BEGIN THE RECORDS

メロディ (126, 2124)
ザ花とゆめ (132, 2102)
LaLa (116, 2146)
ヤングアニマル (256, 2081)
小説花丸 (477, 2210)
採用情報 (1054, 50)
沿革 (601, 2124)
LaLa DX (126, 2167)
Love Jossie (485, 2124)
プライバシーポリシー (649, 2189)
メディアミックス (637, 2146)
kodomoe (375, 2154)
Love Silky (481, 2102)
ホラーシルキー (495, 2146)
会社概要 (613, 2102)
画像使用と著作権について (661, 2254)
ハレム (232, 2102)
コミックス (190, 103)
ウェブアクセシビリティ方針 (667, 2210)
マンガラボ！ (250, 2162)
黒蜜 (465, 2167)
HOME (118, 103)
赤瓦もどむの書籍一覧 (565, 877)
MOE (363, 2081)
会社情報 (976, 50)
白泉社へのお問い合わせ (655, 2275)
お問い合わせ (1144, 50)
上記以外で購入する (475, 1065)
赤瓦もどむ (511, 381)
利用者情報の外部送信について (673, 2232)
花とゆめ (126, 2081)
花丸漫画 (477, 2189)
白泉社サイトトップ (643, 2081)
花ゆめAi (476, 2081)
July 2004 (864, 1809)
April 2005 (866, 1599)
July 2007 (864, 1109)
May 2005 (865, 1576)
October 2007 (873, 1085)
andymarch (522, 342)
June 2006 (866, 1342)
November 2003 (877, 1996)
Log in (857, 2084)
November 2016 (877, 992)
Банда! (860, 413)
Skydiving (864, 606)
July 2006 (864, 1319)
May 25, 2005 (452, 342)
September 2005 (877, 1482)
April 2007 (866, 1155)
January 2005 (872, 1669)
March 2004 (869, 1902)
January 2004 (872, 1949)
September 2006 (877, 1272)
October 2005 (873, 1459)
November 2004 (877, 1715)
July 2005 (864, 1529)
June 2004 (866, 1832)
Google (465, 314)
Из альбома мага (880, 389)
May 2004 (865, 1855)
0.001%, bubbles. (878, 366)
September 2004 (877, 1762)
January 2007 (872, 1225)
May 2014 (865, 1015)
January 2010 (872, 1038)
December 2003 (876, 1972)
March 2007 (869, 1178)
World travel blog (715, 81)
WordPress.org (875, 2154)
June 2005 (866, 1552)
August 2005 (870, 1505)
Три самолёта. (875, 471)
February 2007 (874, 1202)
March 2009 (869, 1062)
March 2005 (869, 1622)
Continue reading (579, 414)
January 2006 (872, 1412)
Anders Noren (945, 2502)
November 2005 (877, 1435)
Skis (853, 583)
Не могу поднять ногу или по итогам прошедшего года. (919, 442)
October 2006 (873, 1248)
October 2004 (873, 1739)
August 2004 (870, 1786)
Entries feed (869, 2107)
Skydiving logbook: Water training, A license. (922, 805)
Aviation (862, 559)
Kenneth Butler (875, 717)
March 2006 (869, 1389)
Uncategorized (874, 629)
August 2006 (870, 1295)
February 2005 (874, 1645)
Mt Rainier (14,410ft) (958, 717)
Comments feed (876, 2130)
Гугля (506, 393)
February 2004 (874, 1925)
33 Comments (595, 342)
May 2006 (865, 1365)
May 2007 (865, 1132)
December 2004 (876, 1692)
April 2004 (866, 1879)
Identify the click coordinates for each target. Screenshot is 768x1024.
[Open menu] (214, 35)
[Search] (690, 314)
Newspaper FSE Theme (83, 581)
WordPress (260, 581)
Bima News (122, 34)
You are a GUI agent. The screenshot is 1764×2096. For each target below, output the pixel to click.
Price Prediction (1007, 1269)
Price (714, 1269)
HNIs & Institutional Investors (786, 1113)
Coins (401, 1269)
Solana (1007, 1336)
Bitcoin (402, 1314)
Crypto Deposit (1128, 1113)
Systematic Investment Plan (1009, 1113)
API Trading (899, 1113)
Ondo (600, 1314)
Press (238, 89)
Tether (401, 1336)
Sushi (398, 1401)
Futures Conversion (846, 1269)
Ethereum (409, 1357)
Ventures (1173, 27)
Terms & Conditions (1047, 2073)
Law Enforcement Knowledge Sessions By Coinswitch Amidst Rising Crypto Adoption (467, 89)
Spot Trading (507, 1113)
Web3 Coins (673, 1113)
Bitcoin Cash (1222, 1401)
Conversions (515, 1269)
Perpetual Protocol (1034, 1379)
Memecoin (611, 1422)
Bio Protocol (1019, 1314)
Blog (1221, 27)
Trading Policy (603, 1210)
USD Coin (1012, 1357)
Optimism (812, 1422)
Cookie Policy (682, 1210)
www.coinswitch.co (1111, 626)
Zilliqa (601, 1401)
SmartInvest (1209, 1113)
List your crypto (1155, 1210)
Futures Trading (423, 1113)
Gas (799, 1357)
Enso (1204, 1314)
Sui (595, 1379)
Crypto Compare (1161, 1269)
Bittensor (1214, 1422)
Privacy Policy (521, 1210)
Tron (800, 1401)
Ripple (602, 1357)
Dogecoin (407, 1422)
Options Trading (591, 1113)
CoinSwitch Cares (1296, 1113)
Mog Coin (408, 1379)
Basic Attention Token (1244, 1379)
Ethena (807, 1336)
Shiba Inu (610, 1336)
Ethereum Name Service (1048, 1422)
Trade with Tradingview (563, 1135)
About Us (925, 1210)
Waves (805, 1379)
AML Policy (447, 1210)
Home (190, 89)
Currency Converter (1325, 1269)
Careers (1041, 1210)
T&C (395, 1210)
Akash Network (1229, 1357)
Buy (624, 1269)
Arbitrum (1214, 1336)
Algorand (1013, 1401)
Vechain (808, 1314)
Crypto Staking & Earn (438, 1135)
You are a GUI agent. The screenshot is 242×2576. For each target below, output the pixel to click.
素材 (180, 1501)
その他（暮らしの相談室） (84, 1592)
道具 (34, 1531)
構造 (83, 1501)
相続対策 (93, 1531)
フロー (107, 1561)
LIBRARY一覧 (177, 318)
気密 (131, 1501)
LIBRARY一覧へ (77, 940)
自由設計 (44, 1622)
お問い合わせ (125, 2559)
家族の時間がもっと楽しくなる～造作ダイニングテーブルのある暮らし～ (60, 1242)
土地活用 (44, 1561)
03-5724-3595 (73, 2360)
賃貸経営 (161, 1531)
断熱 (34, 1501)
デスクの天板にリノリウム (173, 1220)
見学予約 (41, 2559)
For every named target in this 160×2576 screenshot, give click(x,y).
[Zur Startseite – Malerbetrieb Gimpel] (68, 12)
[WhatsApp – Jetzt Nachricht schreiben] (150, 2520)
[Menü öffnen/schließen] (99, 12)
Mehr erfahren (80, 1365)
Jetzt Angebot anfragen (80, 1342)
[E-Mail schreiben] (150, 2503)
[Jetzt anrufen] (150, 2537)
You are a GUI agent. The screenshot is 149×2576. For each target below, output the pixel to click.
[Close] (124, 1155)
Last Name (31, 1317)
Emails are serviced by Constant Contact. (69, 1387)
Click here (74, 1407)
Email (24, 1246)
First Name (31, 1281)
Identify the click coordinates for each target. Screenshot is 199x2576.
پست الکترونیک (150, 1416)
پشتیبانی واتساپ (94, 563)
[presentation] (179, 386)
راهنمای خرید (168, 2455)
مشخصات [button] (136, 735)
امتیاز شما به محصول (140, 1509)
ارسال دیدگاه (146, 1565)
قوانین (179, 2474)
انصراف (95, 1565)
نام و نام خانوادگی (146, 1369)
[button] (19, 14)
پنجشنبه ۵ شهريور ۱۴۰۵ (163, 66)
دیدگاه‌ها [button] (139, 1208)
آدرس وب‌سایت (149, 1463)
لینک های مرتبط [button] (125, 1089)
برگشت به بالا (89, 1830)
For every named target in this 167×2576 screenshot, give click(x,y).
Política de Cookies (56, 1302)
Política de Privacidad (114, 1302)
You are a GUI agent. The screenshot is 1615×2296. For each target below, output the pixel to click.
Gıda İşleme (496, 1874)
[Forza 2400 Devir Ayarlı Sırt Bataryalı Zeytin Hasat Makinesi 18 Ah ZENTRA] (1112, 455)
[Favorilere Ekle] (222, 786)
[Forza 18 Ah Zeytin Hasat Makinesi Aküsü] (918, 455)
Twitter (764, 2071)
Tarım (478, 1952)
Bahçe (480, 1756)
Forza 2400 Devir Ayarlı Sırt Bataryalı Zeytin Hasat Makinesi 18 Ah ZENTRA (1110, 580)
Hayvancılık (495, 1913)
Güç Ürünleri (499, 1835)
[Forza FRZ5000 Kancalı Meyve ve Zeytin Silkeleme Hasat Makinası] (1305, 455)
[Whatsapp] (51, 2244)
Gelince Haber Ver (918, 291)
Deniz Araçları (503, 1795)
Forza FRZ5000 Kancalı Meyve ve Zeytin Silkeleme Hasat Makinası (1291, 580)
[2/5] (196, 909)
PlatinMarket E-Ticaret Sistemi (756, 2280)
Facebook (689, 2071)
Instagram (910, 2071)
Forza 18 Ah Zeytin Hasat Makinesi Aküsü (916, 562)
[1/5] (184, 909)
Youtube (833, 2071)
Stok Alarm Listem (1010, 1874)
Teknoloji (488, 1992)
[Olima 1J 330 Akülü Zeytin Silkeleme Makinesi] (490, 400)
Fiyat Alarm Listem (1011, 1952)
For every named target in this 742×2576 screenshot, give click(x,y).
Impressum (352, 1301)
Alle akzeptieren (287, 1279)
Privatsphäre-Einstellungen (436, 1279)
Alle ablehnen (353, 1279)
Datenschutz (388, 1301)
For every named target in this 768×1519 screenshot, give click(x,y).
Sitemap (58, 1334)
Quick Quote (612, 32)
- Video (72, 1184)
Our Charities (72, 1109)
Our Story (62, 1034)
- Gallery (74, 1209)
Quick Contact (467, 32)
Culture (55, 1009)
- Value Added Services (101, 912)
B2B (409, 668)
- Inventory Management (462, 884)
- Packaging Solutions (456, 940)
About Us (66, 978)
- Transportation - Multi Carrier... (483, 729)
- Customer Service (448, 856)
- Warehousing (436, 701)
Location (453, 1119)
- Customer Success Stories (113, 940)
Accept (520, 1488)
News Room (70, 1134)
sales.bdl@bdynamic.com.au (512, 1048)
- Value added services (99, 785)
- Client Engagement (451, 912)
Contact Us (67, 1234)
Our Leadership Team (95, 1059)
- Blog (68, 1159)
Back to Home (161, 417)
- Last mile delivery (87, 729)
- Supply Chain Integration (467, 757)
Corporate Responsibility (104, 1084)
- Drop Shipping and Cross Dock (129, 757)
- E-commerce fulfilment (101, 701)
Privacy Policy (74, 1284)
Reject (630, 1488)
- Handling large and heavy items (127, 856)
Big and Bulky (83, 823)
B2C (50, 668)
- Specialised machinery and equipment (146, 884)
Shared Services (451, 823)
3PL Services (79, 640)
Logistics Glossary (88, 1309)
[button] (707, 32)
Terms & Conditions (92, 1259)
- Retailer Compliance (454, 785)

END THE RECORDS

- WHAT IS EXPECTED: Beginning at the line with "[Zur Startseite –" and stopping after the line with "First Name (31, 1281)", please write out every line of the data above exactly and nothing else.

- OUTPUT FOR THIS TASK:
[Zur Startseite – Malerbetrieb Gimpel] (68, 12)
[WhatsApp – Jetzt Nachricht schreiben] (150, 2520)
[Menü öffnen/schließen] (99, 12)
Mehr erfahren (80, 1365)
Jetzt Angebot anfragen (80, 1342)
[E-Mail schreiben] (150, 2503)
[Jetzt anrufen] (150, 2537)
You are a GUI agent. The screenshot is 149×2576. For each target below, output the pixel to click.
[Close] (124, 1155)
Last Name (31, 1317)
Emails are serviced by Constant Contact. (69, 1387)
Click here (74, 1407)
Email (24, 1246)
First Name (31, 1281)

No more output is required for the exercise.